#### [TO-DO LIST]
**A.** In the comment about Nix, how long does the writer say they have been using Nix and NixOS?
**B.** In the entries, take the lines starting with the line that contains "Open the Terms & Conditions link" and going on through the line that contains "Looking at the screenshot, I should [x=132, y=308].". Reproduce only those lines, renaming "Instruction" to "Directive" and leaving everything else unchanged.

#### [SELECTED TEXT]
####

It's quite frustrating to me, because after I've been using Nix & NixOS for
about 3 years now, there's no way I'd go back to the insanity out there. I
never had the amount of stability, control, and predictability on any other
platform, from configuring my OS, editors, WM, shell, random ricing, or
building VMs, Servers, Docker containers, production deploys, development
environments, there's really not much Nix can't handle. But getting familiar
with Nix took some serious effort I'm sure not many people can afford. I begin
to understand how frustrated people in the Lisp and Smalltalk communities must
feel while people slowly reinvent everything they've enjoyed for decades (and
Nix is still in its teens).

Teaching people about the value of having just a single package manager, no
matter what OS or language they're using, is mostly futile because there's so
much value attributed to being "mainstream" that now we have hundreds of
mainstream package managers with varying degrees of sophistication, security,
predictability, and ability to _not_ try and take over your system.

####

#### [MATERIAL PROVIDED]
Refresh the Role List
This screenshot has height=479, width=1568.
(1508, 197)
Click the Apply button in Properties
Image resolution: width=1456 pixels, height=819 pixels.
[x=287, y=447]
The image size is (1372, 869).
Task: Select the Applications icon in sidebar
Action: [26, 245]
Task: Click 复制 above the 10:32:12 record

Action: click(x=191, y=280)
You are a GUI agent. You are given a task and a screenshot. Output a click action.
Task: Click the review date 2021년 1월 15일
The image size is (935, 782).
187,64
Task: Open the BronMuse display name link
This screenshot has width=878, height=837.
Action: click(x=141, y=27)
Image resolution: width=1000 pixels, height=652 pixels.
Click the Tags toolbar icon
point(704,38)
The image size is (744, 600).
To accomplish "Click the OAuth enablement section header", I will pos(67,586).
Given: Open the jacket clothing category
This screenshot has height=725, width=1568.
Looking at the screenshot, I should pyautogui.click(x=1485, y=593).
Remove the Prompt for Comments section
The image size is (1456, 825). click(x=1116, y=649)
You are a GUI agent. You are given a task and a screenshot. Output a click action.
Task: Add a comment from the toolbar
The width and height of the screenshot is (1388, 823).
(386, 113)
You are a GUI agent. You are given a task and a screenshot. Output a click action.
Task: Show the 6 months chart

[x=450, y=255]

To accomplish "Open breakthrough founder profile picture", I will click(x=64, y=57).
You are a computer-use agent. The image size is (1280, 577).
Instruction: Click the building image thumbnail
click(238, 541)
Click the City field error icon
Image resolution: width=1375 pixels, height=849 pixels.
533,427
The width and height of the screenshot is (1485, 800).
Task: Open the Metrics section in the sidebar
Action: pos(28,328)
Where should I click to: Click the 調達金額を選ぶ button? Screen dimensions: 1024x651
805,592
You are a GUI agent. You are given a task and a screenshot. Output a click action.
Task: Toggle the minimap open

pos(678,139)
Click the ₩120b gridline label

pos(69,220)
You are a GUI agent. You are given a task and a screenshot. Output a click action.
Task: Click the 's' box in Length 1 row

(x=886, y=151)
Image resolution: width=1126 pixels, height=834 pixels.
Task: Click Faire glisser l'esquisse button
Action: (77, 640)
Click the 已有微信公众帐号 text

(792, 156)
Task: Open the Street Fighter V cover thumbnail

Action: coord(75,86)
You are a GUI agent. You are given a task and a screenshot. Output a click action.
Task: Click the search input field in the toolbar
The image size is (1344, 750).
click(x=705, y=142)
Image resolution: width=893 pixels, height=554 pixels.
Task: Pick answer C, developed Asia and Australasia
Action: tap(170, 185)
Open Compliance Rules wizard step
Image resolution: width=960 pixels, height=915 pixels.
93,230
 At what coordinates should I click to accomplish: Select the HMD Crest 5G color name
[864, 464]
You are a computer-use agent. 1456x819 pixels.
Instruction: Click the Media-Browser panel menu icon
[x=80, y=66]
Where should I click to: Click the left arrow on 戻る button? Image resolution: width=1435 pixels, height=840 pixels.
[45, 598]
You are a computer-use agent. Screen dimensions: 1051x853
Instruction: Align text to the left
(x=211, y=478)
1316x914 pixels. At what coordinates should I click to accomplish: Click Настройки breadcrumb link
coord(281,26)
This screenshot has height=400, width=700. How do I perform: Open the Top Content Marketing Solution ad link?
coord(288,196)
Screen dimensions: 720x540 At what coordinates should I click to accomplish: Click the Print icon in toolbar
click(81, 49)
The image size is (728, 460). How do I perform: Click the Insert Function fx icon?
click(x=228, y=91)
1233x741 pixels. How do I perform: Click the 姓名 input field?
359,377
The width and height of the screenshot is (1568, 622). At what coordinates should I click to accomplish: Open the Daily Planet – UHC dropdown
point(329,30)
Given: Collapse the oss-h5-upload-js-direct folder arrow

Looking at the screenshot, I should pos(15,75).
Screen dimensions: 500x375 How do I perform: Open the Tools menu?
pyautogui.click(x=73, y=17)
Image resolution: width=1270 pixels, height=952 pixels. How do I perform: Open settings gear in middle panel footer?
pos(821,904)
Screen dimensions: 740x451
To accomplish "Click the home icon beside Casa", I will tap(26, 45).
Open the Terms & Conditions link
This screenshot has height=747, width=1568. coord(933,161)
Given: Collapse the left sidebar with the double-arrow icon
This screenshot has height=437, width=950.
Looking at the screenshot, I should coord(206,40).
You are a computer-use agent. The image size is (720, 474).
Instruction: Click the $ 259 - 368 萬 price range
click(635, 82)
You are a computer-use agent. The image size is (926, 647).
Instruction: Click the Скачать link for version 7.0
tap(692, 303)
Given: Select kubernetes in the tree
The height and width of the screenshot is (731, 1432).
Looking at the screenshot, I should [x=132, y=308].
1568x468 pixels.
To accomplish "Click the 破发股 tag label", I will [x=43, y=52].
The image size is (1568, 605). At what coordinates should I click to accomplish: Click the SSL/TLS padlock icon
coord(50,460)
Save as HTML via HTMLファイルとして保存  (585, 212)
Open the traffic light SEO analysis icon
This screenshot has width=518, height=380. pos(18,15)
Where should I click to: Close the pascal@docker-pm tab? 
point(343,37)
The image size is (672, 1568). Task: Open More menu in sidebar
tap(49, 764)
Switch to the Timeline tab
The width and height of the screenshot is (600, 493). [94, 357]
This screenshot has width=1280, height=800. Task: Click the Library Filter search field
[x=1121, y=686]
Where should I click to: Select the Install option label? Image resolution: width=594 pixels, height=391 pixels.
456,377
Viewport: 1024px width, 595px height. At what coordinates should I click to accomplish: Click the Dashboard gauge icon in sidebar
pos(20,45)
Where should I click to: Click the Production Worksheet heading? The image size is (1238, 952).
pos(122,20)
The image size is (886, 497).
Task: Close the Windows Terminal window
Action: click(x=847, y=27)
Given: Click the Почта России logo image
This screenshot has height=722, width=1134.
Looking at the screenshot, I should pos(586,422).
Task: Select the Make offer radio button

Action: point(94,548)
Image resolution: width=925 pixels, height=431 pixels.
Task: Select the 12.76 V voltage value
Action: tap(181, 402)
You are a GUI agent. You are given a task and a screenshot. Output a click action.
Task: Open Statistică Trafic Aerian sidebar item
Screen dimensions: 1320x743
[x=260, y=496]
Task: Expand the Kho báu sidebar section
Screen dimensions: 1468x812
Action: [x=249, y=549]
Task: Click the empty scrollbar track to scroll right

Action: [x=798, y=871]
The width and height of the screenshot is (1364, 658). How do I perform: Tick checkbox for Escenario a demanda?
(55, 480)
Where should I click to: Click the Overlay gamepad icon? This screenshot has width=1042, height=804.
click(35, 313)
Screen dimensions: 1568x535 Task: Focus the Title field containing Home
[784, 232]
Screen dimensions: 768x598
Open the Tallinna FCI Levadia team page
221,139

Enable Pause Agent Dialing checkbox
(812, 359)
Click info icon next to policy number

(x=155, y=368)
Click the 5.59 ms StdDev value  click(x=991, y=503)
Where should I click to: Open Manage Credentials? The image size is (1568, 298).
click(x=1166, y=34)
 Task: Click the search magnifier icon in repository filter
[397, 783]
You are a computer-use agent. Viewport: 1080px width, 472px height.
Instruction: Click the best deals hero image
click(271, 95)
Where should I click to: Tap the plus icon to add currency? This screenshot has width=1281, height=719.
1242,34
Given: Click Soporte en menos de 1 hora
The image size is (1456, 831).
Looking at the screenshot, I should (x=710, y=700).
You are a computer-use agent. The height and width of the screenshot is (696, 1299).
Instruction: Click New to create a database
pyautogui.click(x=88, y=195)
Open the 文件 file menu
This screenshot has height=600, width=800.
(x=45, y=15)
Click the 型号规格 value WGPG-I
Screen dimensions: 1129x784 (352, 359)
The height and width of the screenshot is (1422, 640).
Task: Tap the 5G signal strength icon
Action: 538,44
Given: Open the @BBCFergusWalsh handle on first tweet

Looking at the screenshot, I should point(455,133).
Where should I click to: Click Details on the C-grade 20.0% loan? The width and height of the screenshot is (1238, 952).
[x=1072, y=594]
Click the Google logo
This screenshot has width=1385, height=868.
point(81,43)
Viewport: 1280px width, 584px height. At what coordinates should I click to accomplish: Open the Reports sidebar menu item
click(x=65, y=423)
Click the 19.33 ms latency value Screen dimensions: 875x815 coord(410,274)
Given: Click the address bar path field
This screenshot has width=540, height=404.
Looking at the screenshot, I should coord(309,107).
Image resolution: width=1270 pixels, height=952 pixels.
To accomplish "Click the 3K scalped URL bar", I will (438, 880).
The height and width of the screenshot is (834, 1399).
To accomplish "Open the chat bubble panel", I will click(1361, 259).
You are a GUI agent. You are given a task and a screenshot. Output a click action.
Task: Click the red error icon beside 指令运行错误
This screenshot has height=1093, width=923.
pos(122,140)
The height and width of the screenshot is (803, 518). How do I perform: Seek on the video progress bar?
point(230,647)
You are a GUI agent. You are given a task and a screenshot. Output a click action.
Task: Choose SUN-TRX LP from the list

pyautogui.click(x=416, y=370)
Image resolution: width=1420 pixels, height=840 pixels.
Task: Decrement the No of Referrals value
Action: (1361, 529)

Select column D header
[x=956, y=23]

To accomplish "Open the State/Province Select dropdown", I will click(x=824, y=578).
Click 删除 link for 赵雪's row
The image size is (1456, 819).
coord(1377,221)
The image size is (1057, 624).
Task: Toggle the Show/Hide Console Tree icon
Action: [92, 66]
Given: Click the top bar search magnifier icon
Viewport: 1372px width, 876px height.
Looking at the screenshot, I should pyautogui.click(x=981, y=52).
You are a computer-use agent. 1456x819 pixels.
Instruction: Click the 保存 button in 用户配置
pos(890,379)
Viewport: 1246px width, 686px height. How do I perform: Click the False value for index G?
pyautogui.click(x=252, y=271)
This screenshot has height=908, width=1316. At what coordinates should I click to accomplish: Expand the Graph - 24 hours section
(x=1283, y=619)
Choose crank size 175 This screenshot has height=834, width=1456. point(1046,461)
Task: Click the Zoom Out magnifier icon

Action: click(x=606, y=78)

####

#### [EXERCISE RESPONSES]
**A.** About 3 years.

**B.**
Open the Terms & Conditions link
This screenshot has height=747, width=1568. coord(933,161)
Given: Collapse the left sidebar with the double-arrow icon
This screenshot has height=437, width=950.
Looking at the screenshot, I should coord(206,40).
You are a computer-use agent. The image size is (720, 474).
Directive: Click the $ 259 - 368 萬 price range
click(635, 82)
You are a computer-use agent. The image size is (926, 647).
Directive: Click the Скачать link for version 7.0
tap(692, 303)
Given: Select kubernetes in the tree
The height and width of the screenshot is (731, 1432).
Looking at the screenshot, I should [x=132, y=308].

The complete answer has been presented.